Fra i campioni bianconeri che hanno deciso di tornare in patria per stare con i propri familiari c'è Douglas Costa. Il brasiliano, in questi giorni, ha scelto di parlare ai microfoni di "Esporte Interativo", toccando diversi argomenti e in particolare ha commentato la scelta della Juventus di tagliare gli stipendi.

'Nessuno aveva una palla di vetro per sapere che sarebbe successo'

I giocatori della Juventus hanno deciso di andare incontro alle esigenze del club e hanno scelto di ridursi gli stipendi per i prossimi quattro mesi. Di questa decisione ha parlato anche Douglas Costa: "Il nostro club non è da biasimare, non è responsabile del virus", ha dichiarato il brasiliano, il quale poi ha aggiunto: "Nessuno aveva una palla di vetro per sapere che sarebbe successo".

Inoltre, il giocatore della Juventus ha sottolineato che questa emergenza ha toccato tutti gli sport e non solo il calcio. Douglas Costa poi ha spiegato di aver parlato a lungo con i suoi compagni della questione legata agli stipendi: tutti erano coscienti del fatto che la situazione sarebbe potuta peggiorare e che questo, inevitabilmente, avrebbe influito sui loro guadagni.

L'esterno della Juventus parla dal Brasile

Douglas Costa, in questi giorni, si trova in Brasile e sta passando un po' di tempo con la sua famiglia. Il brasiliano ha spiegato che ancora non sa quando tornerà a Torino: "Non so quando ci verrà detto di tornare", poi ha aggiunto di aver recentemente sentito Chiellini, il quale gli ha spiegato che probabilmente dovrà rientrare a Torino tra il 15 e il 20 aprile.

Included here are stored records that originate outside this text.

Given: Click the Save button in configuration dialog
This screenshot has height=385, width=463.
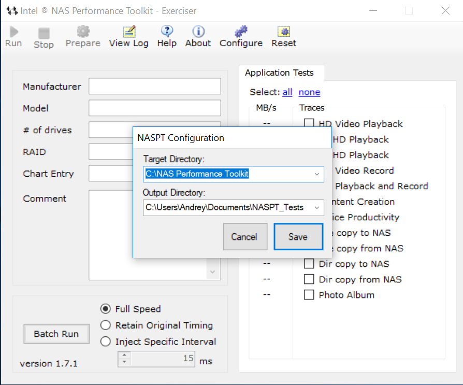Looking at the screenshot, I should coord(298,237).
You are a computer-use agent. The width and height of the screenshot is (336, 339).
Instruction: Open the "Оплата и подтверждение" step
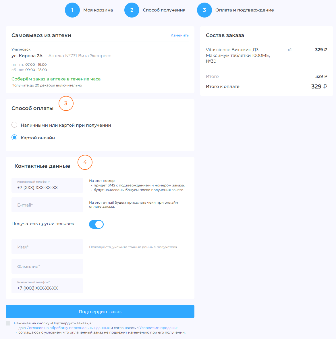[244, 10]
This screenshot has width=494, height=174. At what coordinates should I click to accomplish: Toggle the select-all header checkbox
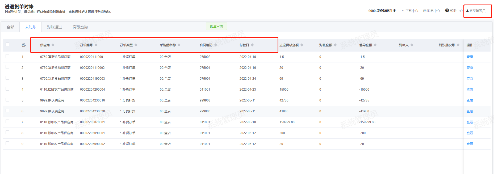coord(7,44)
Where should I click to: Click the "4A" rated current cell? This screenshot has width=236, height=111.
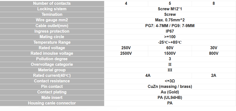click(x=148, y=76)
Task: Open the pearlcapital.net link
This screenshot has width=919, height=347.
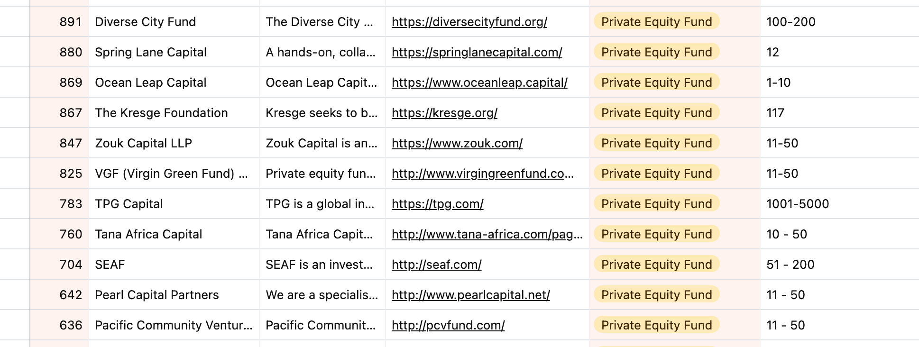Action: click(x=470, y=295)
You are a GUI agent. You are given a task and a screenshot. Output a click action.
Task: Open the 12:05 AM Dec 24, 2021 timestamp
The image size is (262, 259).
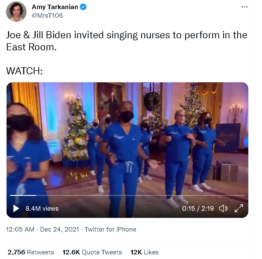[x=43, y=229]
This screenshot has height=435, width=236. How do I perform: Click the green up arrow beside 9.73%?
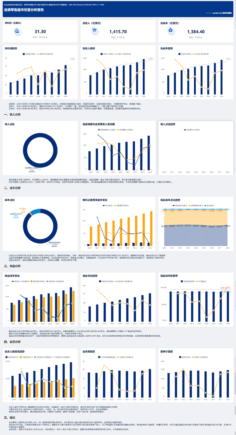(x=124, y=37)
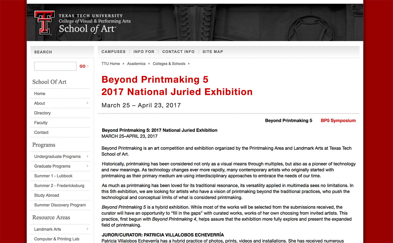Screen dimensions: 393x243
Task: Open Summer 2 - Fredericksburg link
Action: [x=59, y=185]
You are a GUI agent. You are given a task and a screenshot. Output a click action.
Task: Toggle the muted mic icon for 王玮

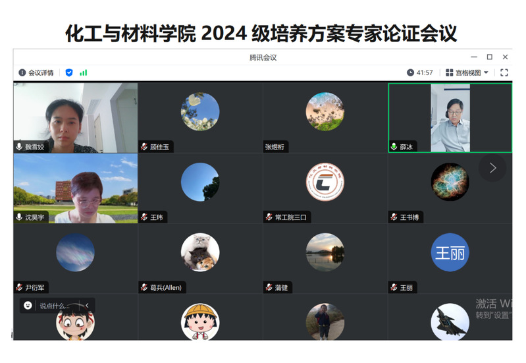[144, 217]
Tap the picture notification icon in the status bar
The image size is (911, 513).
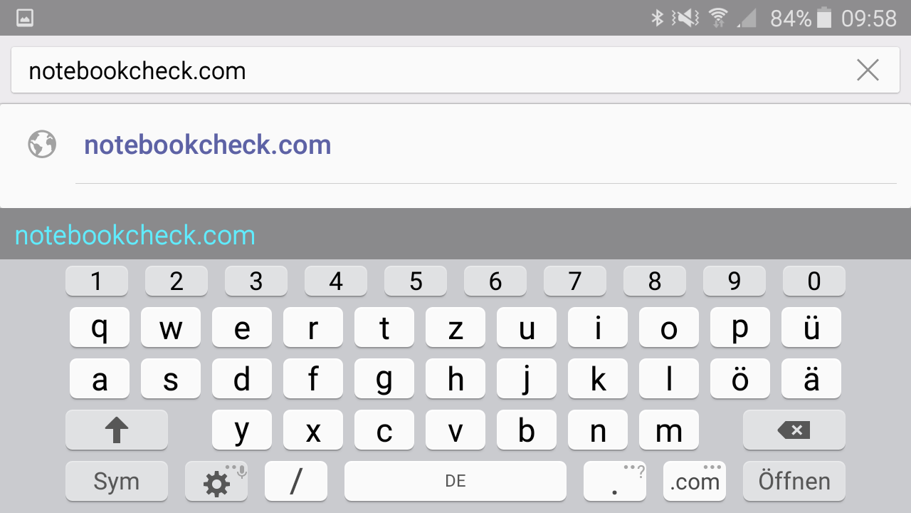25,18

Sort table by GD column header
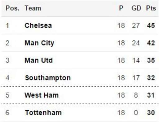click(136, 8)
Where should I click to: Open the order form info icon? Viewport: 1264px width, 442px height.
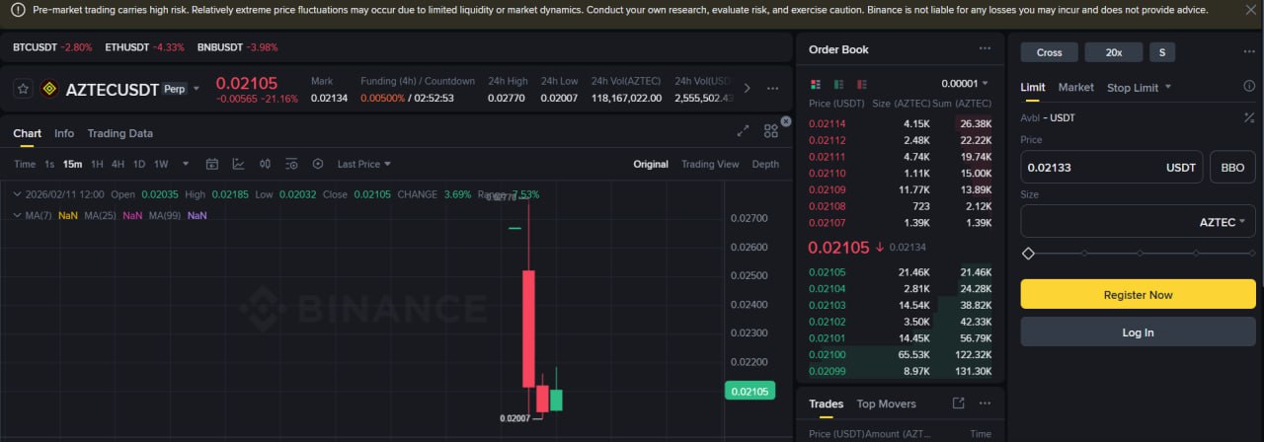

Il numero 11 juventino ha accennato che inizialmente sarebbe dovuto tornare in Italia il 3 aprile, ma appunto le cose sono nuovamente cambiate e ha dovuto posticipare il viaggio.

Dunque, se tutto andrà bene, Douglas Costa e, tutti i giocatori della Juventus che sono all'estero, faranno ritorno a Torino verso la metà di aprile. A quel punto, tutti loro dovranno attenersi al decreto del governo italiano che prevede un isolamento volontario di 14 giorni per chi rientra dall'estero.